Saturday, October 7, 2023

some days, some weeks

some days can feel rather unproductive... this has been a full-on week of them

no particular reason why, just a whole series of small things that get in the way of doing any big things and at the end of it I feel as though I'm still in the place where I began

I haven't had much time for my work with the Gold Rush era of Yukon history but I have often thought of the clothes of the day... 

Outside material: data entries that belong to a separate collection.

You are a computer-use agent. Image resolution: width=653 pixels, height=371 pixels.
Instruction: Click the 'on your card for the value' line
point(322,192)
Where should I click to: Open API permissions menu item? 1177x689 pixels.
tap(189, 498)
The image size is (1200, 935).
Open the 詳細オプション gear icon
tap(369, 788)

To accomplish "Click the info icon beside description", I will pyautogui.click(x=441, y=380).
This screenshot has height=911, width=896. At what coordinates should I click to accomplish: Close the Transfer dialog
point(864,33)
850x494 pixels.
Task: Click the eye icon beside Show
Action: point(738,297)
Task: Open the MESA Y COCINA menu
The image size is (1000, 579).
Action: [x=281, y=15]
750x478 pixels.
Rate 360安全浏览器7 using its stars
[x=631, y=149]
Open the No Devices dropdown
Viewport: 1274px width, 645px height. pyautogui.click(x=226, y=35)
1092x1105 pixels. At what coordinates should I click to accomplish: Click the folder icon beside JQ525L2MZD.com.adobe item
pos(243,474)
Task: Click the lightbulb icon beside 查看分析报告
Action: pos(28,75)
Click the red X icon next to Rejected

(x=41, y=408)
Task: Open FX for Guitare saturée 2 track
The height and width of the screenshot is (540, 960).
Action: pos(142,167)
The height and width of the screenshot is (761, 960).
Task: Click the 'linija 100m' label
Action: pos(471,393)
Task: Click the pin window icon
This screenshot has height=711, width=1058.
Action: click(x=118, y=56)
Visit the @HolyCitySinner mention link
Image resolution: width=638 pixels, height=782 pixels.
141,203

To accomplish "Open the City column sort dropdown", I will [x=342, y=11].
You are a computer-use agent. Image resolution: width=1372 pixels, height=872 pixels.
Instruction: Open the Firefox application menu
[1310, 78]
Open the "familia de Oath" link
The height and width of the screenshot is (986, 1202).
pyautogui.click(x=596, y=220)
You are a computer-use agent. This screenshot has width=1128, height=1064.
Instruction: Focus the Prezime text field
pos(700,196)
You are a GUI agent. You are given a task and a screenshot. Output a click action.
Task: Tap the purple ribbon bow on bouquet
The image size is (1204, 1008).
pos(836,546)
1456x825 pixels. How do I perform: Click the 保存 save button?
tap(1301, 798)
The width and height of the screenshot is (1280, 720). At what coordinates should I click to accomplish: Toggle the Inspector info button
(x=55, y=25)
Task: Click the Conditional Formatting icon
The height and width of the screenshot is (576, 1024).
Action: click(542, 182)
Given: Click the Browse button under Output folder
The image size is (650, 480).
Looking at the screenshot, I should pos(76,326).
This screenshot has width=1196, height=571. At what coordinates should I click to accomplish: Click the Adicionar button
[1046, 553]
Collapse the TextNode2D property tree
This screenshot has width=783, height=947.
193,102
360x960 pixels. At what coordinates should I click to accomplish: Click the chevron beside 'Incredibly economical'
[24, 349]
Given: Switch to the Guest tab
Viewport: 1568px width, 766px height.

warmth and practicality to clothe the miners and travellers 

beautiful garments for the dance hall girls

silk, wool, velvet, lace, cotton duck, mackinaw
dresses from Paris, sturdy homespun

though how to use them?

wool appeared in the collages from the last few posts and I'm sure cloth and lace will factor in future ones but for now I just want to work with the cloth without it having to do or be anything other than itself

I cut random sized pieces from a variety of cloth in my stash, choosing textures, colours and patterns that appealed

looking through the stacks I discovered combinations that appealed and so I cut smaller pieces from them and began to layer and arrange them

this first one is a nod to the landscape but through the patterns of the cloth, not a pattern made by them

the uppermost layer is a dark green and black herringbone wool

trees - obvious, yes, but still...

the layer beneath that is off-white and black diamonds... mountain peaks?

also obvious but even so

I like the graphic nature of this and so regardless of any of how obvious it might or might not be,  I went with it

I have an idea for what comes next but there's been no time to act on it, nor will there be for a few days yet


the next one started with a scrap of heavy cotton, gathered by machine

cut from a sun dress I bought many years ago - the first of a few things I bought for the fabric and/or detail in the construction, not as something I would ever wear

 it was simply "fabric in a different form", not an article of clothing

and beneath thata scrap of wool and beneath that a dark greenish-grey linen, the same as in the piece above


these led me to remember some pieces I had begun several years ago using favourite scraps of cloth and lace

these have a "remains of the day" kind of feel to them


the linen for the base is 110+ years old, hand spun and hand woven in the Netherlands just after the turn of the twentieth century

vintage lace and homespun fabrics








as I said, there's a plan for the first two pieces shown here but as ever I'm not sure where rest are going and it may be they are kept just like this, folded and then bound into a book of sorts, snippets of imagined days and lives gone by

and if that's all they are it will be enough

3 comments:

Christine Barnes said...

I just want to work with the cloth without it having to do or be anything other than itself'.... I love that. I also love the near monochrome pallet of your colour choices which follows on so naturally from your collages. There are potentially so many facets to this subject which makes it so fascinating.

Rachel said...

They are lovely. You have a real gift for abstraction, for story telling with the most minimal of processes.

Magpie's Mumblings said...

All the fabric bits are wonderful but I must admit to being utterly charmed by the gathered piece. I don't know why, but it speaks.
And I love your final thought '..and if that's all they are it will be enough'. That could be said about many of the things we create.